とはいえ、その「お金たりない」状態、時間もお金も無駄になっている状態に、ほんの米粒程度だろうが、自分も拍車をかけてしまったのではないかと思う。大学で学ぶ意義、「モラトリアム」だ。現在は多少変わってきているとは思うが、私達が子供の頃から、「大学生は遊んでいるもの」という固定観念が大半の人々にあったのではないかと思う。私もその固定観念が抜けず、「やりたいことをやってやる」と言いながら、勉強・研究以上に他の活動・遊びにも精を出していたように思う。「お金無いにも関わらず」である。正直自分でも信じられない、とも思っている。もちろんその代償は、社会人になってからみっちりと払っている。永遠にカネがない人間の完成である。そんな私のことはさておき、ここまで私が遊びに熱を入れてしまったのは、他人のせいにする訳では無いが、周囲の友人と一緒につるむのが楽しかったからに他ならない。周囲との関係は大事に思いながらも、自分の置かれている状況には目をつむり、誰にも言わず人知れず生活が崩れ続けていた。現在の大学生を見ていても、いい意味でしっかり時間に余裕があり、その余裕で遊びもこなす姿が見られる。そういうわけにはいかない大学生も増えているが、やはり都会で目にするのは時間を持て余した大学生たちである。

こうして、本来の大学の目的である、「研究」に対し、ほとんど貢献を残せないまま、また、手に入れた専門知識も直接は発揮できず、文系学部に居たにも関わらずSEとしてプログラミングやテストをやっている始末である。文系からSEになる人は、やはりそれなりにいるらしい。その全員が大学の専門性を活かしていないとは言い切れないが、どこまで活かしているのかは大いに疑問である。ここで敢えて下位と言ってしまうが、下位の大学・学部の中には、研究の参加する機会はなく、講義や授業への参加だけで卒業し、学位を取得できてしまうこともある。日本では当たり前だとは思うが、先人たちが起こしてきた大学の意義を考えると信じられないと思うのではないだろうか。

*出題内容:*
大学で学ぶ意義とお金についての本文を、最後の文の後から引き継いで書き進めてください。 項目を参照する必要はありません。

*項目一覧:*
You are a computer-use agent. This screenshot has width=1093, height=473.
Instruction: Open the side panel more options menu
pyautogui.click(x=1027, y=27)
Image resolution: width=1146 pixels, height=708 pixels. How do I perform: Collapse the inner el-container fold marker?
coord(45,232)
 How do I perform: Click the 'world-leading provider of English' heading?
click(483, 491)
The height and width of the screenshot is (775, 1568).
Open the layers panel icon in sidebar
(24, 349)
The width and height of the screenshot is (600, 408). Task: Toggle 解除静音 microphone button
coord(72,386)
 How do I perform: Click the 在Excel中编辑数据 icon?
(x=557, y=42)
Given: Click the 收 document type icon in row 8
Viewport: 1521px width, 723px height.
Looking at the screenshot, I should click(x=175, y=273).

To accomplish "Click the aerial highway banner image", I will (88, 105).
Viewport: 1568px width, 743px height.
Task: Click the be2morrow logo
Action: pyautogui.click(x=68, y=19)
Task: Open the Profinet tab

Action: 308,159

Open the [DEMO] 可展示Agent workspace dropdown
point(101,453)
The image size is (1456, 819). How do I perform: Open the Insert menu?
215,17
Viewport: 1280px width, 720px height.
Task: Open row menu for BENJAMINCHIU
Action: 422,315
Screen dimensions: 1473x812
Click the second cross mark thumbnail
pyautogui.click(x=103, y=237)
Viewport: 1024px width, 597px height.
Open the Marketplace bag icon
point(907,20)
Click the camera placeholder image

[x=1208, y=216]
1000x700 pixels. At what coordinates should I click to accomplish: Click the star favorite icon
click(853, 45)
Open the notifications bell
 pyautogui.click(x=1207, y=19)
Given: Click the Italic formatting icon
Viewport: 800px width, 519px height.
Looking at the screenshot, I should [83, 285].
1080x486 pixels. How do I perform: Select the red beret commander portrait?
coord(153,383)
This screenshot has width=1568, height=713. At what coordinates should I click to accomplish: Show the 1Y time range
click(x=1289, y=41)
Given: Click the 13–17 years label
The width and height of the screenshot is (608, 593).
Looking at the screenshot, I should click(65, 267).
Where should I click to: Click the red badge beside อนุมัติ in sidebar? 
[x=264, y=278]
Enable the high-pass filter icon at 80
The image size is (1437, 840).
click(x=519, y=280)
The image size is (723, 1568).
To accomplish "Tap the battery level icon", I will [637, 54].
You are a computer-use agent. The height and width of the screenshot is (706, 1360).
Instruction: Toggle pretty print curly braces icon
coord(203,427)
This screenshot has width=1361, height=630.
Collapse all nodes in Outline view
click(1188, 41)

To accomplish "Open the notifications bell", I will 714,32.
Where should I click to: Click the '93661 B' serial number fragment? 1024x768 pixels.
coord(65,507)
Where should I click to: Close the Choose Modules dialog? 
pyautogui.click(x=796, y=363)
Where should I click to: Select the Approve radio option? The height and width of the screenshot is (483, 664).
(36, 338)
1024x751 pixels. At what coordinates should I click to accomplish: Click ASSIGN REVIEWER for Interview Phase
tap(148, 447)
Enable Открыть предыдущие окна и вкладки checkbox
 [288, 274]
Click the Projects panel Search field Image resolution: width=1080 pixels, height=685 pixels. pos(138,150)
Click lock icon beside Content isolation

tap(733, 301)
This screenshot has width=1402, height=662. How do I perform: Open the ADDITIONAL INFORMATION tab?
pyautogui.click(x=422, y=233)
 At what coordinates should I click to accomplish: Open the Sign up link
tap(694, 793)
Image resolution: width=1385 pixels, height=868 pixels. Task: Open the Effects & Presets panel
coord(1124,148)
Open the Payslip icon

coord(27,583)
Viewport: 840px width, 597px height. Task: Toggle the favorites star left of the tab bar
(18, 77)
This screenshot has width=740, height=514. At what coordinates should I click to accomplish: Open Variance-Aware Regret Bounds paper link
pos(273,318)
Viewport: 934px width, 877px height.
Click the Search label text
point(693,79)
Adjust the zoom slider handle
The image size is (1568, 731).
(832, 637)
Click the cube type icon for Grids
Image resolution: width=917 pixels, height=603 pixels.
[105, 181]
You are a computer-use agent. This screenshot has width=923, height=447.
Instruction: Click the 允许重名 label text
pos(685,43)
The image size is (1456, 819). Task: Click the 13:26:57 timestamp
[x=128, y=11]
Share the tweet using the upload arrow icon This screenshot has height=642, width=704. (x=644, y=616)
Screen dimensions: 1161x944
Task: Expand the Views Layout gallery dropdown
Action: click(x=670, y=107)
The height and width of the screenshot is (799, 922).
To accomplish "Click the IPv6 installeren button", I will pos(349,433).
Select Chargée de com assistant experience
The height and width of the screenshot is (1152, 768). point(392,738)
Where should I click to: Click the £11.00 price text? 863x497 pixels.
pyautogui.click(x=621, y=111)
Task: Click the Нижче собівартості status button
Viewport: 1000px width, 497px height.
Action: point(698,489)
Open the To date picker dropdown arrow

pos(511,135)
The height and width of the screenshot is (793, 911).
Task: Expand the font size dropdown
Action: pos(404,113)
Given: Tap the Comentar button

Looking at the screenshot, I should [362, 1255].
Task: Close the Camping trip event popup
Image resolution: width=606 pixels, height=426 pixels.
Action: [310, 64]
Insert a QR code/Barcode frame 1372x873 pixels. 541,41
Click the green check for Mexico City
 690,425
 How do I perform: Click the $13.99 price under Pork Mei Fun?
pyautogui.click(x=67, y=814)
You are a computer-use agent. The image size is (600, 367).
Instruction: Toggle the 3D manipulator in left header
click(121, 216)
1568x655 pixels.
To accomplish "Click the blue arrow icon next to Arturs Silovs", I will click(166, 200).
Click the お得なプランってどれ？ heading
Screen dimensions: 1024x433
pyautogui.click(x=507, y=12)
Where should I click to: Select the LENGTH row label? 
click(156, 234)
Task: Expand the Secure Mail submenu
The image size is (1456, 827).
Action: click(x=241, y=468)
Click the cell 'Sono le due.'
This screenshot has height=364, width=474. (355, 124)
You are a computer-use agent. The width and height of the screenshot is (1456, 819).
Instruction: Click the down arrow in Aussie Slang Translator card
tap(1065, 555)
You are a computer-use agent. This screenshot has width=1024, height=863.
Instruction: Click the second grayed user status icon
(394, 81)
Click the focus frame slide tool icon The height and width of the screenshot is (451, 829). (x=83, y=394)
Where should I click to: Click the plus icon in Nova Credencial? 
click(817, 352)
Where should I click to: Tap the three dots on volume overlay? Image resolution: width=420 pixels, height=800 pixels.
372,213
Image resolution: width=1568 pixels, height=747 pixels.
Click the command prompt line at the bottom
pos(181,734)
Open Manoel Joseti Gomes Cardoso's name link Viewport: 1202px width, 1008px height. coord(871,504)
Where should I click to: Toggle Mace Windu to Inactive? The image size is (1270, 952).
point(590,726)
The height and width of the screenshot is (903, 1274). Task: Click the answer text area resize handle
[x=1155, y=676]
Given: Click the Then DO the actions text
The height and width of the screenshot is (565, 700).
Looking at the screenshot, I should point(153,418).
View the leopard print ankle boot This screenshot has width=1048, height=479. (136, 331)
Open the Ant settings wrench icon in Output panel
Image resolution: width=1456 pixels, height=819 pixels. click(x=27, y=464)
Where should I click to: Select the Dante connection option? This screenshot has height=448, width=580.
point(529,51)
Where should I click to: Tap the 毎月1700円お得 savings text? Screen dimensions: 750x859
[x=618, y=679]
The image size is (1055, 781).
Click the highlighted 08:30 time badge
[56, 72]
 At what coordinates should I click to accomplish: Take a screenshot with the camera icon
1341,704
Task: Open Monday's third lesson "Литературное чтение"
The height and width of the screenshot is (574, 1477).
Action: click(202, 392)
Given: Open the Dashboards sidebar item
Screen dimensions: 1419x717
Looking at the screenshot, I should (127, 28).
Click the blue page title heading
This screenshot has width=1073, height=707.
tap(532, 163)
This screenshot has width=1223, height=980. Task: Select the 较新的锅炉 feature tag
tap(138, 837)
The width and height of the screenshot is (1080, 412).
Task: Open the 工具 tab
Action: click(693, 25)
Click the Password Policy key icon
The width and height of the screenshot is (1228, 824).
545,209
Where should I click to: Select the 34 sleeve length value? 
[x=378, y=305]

*解答:*
「モラトリアム」という言葉は、猶予期間という意味を持ち、まさに自信の人生を決めかねている若者たちのための猶予期間に当たるのだろう。私も関心分野が広すぎる上に、論理を精緻に組み立てるのに限界があることがわかり、「研究」の世界から手を引くこと自体は良かったと思っているし、研究・勉強以外の時間も全く無駄というわけではなく、役立つことも多くあった。受験に追われる高校時代までに、自分がどの道に進むべきかは決定しきれないのが普通であるし、齢を経るにつれ、「やりたいこと」が変わってくるのは当たり前である。大学時代の経験は無駄ではなく、無駄に潰したと思える時間も、私自身の人生の中では無駄では無い。しかし、国の税金の利益を多大に享受したことを考えれば、本来出すべき成果、進路を選べなかったことを非常に後悔してしまうのである。

大学も金がないと言っている以上、優秀な教授の時間も、高価な大学の施設や膨大な貴重文献も、「モラトリアム」のために消費するのは非常に良くないように思う。先出の記事でも言われているが、研究にそもそも全く関わろうとは思ってない人、関われるレベルまで学業を積めていない人が、大学の門をくぐれることが、より「モラトリアム」を促し、カネをなくしていくことのつながっているように思う。優秀な人間でも、ビジネスの世界でのし上がるのであれば、大学に入学する必要は無いのでは、と思えてしまう。

持続の見込みが立たない地方自治体もそうだが、大学の学費を上げたり、研究できる体制が整う見込みがない大学は、申し訳ないが畳んで貰うしか無いと思う。そして、大卒者もそんなにいらないはずである。

もちろん、大学を出て、その専門性を活かし、研究以外の分野に進路を取ってもらうのは非常に重要である。しかし、最初から研究に参加しない人たちは、別の教育機関で世の中に必要な知識を学習しながら、モラトリアムを過ごしてもらいたい。その受け皿は、専門学校だったりするだろうが、今までの総合大学にあたった教育機関は、大学という形ではなく、別に用意することが必要ではないだろうか。そこではもちろん社会に必要な専門的な知識や技術を身に着けてもらうが、モラトリアムであるので、幅広く色んな業界、分野の研鑽が積めると良いだろう。それこそ教壇に立つのは、民間企業や団体の実績をもつ人々でいいだろう。子どもたちに民間団体の名前を知ってもらえれば、より優秀な学生を採用する手助けにもなるだろう。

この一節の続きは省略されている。